Work required -
Lines from the one containing "The image size is (600, 400)." through the last line of the data are to be returned exactly, both ends included, minus any pictures.

Entries provided -
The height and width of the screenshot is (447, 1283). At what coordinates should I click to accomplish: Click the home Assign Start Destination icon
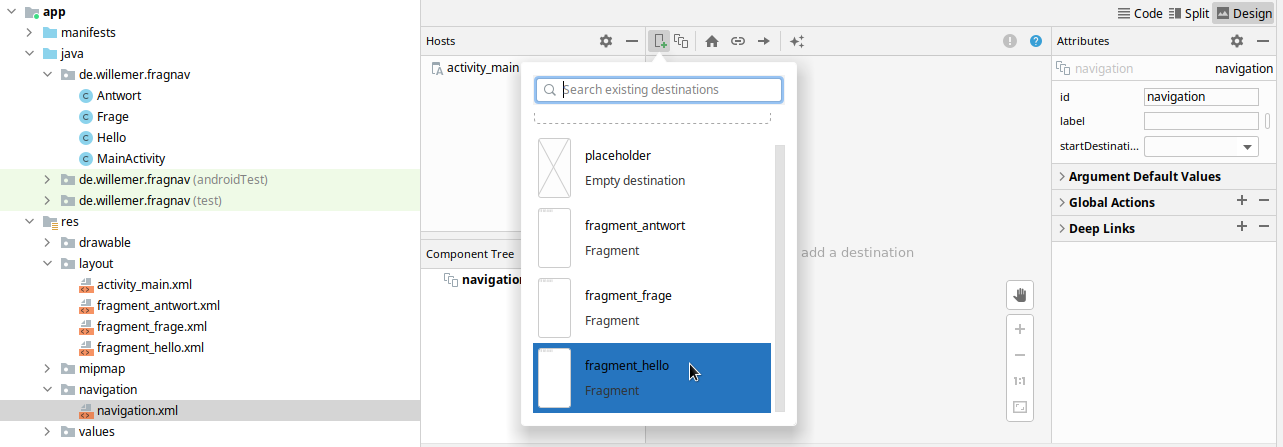point(712,41)
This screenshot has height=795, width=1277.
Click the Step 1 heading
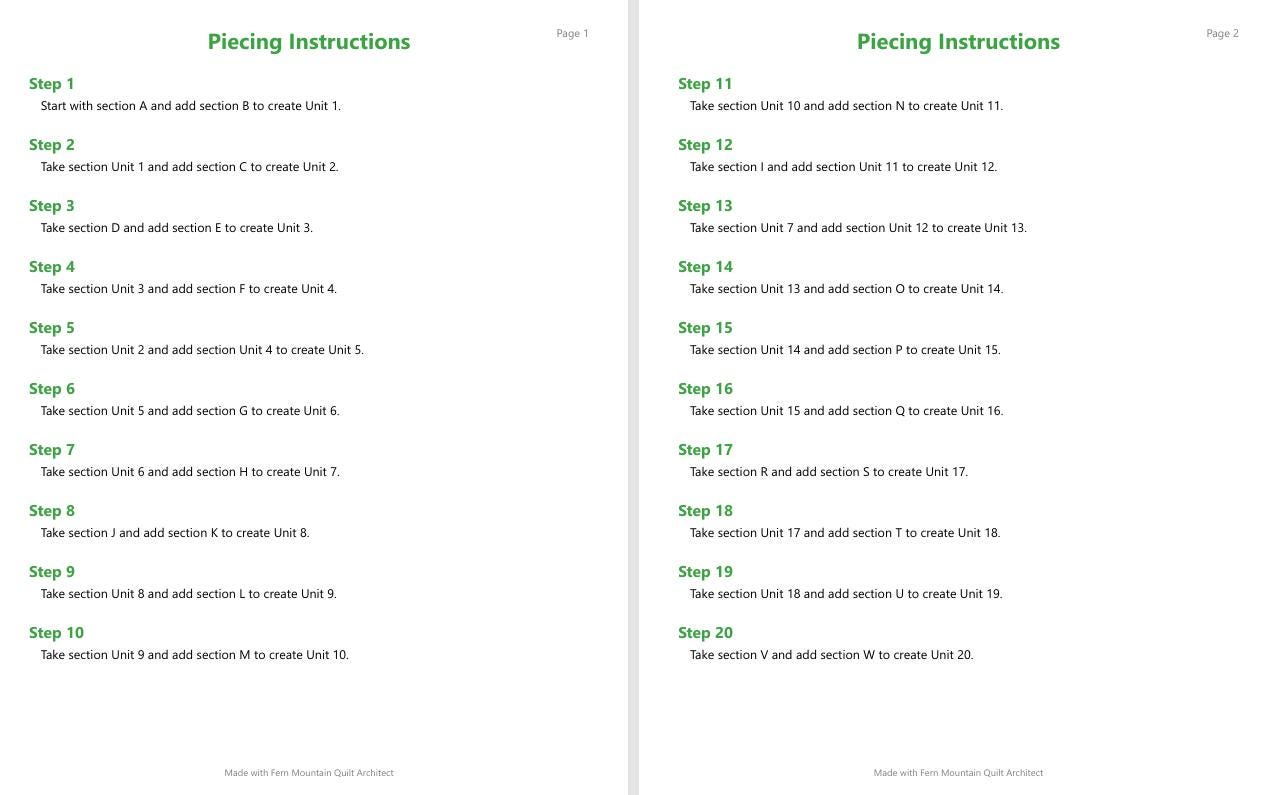pos(51,84)
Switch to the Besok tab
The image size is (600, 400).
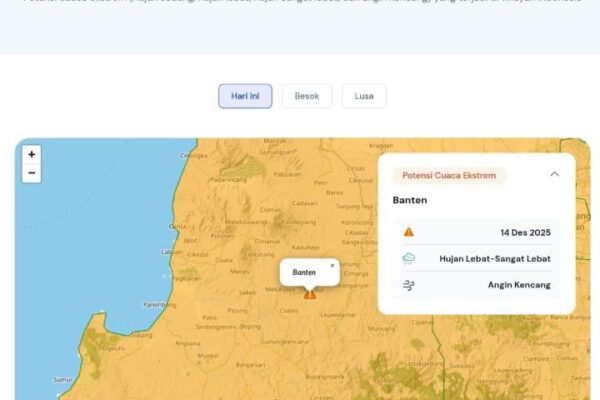[307, 96]
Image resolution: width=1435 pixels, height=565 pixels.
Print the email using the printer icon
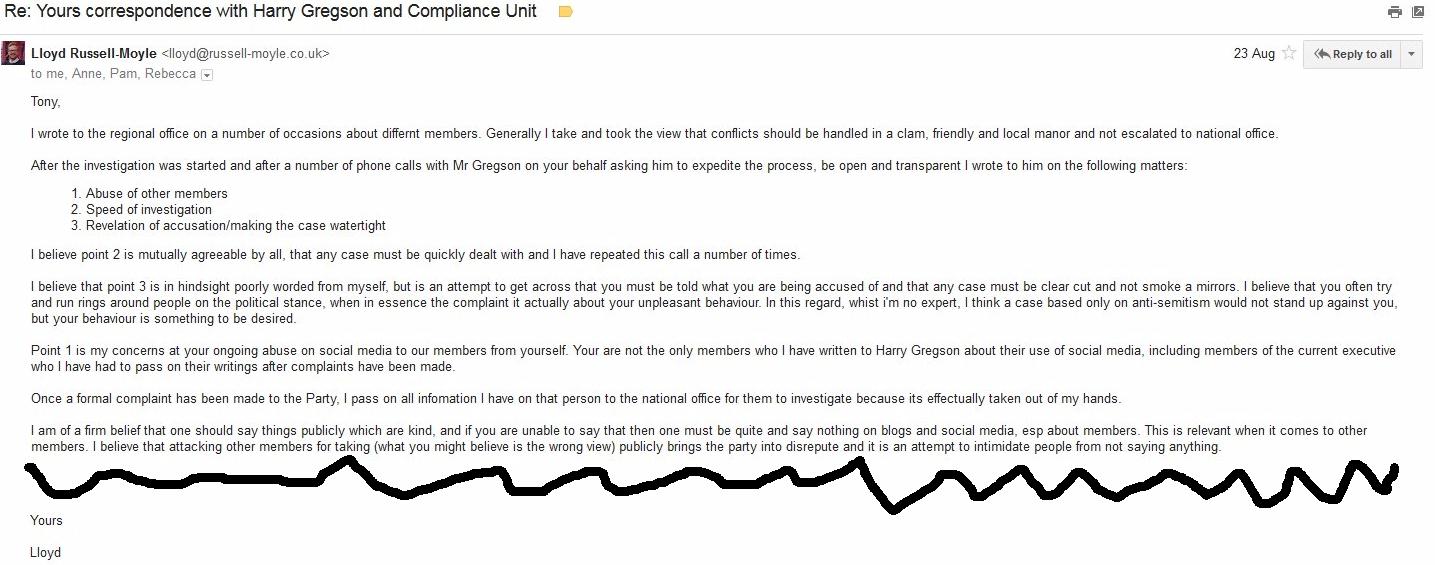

Answer to this problem -
The image size is (600, 400).
[307, 96]
Image resolution: width=1435 pixels, height=565 pixels.
Print the email using the printer icon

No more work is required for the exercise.